The degree of a polynomial f is obtained as deg(f),
where the zero polynomial, by definition, has degree -1.

A polynomial f is represented as a coefficient vector.
Coefficients may be accesses in one of two ways.

The safe, high-level method is to call the function
coeff(f, i) to get the coefficient of X^i in the polynomial f,
and to call the function SetCoeff(f, i, a) to set the coefficient
of X^i in f to the scalar a.

One can also access the coefficients more directly via a lower level 
interface.  The coefficient of X^i in f may be accessed using 
subscript notation f[i].  In addition, one may write f.SetLength(n)
to set the length of the underlying coefficient vector to n,
and f.SetMaxLength(n) to allocate space for n coefficients,
without changing the coefficient vector itself.

After setting coefficients using this low-level interface,
one must ensure that leading zeros in the coefficient vector
are stripped afterwards by calling the function f.normalize().

NOTE: the coefficient vector of f may also be accessed directly
as f.rep; however, this is not recommended. Also, for a properly
normalized polynomial f, we have f.rep.length() == deg(f)+1,
and deg(f) >= 0  =>  f.rep[deg(f)] != 0.

\**************************************************************************/



long deg(const ZZ_pEX& a);  // return deg(a); deg(0) == -1.

const ZZ_pE& coeff(const ZZ_pEX& a, long i);
// returns the coefficient of X^i, or zero if i not in range

const ZZ_pE& LeadCoeff(const ZZ_pEX& a);
// returns leading term of a, or zero if a == 0

const ZZ_pE& ConstTerm(const ZZ_pEX& a);
// returns constant term of a, or zero if a == 0

void SetCoeff(ZZ_pEX& x, long i, const ZZ_pE& a);
void SetCoeff(ZZ_pEX& x, long i, const ZZ_p& a);
void SetCoeff(ZZ_pEX& x, long i, long a);
// makes coefficient of X^i equal to a; error is raised if i < 0

void SetCoeff(ZZ_pEX& x, long i);
// makes coefficient of X^i equal to 1;  error is raised if i < 0

void SetX(ZZ_pEX& x); // x is set to the monomial X

long IsX(const ZZ_pEX& a); // test if x = X




ZZ_pE& ZZ_pEX::operator[](long i);
const ZZ_pE& ZZ_pEX::operator[](long i) const;
// indexing operators: f[i] is the coefficient of X^i ---
// i should satsify i >= 0 and i <= deg(f).

### DATA SUPPLIED
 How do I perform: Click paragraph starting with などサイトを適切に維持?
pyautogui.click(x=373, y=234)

---

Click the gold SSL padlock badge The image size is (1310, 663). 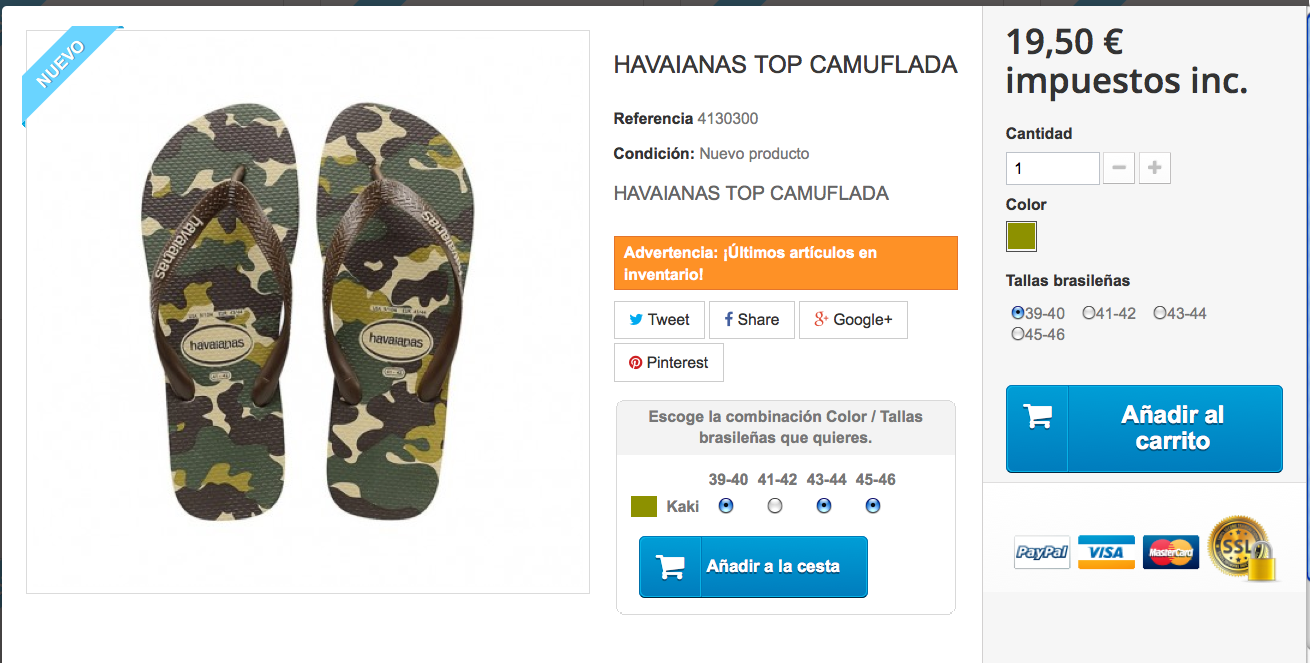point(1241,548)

### INSTRUCTIONS FOR THE TASK
Resume the polynomial coefficient documentation right after its final comment, which ends "i <= deg(f).", and continue in the same style.

### RESPONSE TO THE EXERCISE
// No range checking (unless NTL_RANGE_CHECK is defined).

void ZZ_pEX::SetLength(long n);
// f.SetLength(n) sets the length of the inderlying coefficient
// vector to n --- after this call, indexing f[i] for i = 0..n-1
// is valid.

void ZZ_pEX::normalize();
// f.normalize() strips leading zeros from coefficient vector of f

void ZZ_pEX::SetMaxLength(long n);
// f.SetMaxLength(n) pre-allocate spaces for n coefficients.  The
// polynomial that f represents is unchanged.










/**************************************************************************\

                                  Comparison

\**************************************************************************/


long operator==(const ZZ_pEX& a, const ZZ_pEX& b);
long operator!=(const ZZ_pEX& a, const ZZ_pEX& b);

long IsZero(const ZZ_pEX& a); // test for 0
long IsOne(const ZZ_pEX& a); // test for 1

// PROMOTIONS: ==, != promote {long,ZZ_p,ZZ_pE} to ZZ_pEX on (a, b).

/**************************************************************************\

                                   Addition

\**************************************************************************/

// operator notation:

ZZ_pEX operator+(const ZZ_pEX& a, const ZZ_pEX& b);
ZZ_pEX operator-(const ZZ_pEX& a, const ZZ_pEX& b);
ZZ_pEX operator-(const ZZ_pEX& a);

ZZ_pEX& operator+=(ZZ_pEX& x, const ZZ_pEX& a);
ZZ_pEX& operator+=(ZZ_pEX& x, const ZZ_pE& a);
ZZ_pEX& operator+=(ZZ_pEX& x, const ZZ_p& a);
ZZ_pEX& operator+=(ZZ_pEX& x, long a);


ZZ_pEX& operator++(ZZ_pEX& x);  // prefix
void operator++(ZZ_pEX& x, int);  // postfix

ZZ_pEX& operator-=(ZZ_pEX& x, const ZZ_pEX& a);
ZZ_pEX& operator-=(ZZ_pEX& x, const ZZ_pE& a);
ZZ_pEX& operator-=(ZZ_pEX& x, const ZZ_p& a);
ZZ_pEX& operator-=(ZZ_pEX& x, long a);

ZZ_pEX& operator--(ZZ_pEX& x);  // prefix
void operator--(ZZ_pEX& x, int);  // postfix

// procedural versions:

void add(ZZ_pEX& x, const ZZ_pEX& a, const ZZ_pEX& b); // x = a + b
void sub(ZZ_pEX& x, const ZZ_pEX& a, const ZZ_pEX& b); // x = a - b 
void negate(ZZ_pEX& x, const ZZ_pEX& a); // x = - a 

// PROMOTIONS: +, -, add, sub promote {long,ZZ_p,ZZ_pE} to ZZ_pEX on (a, b).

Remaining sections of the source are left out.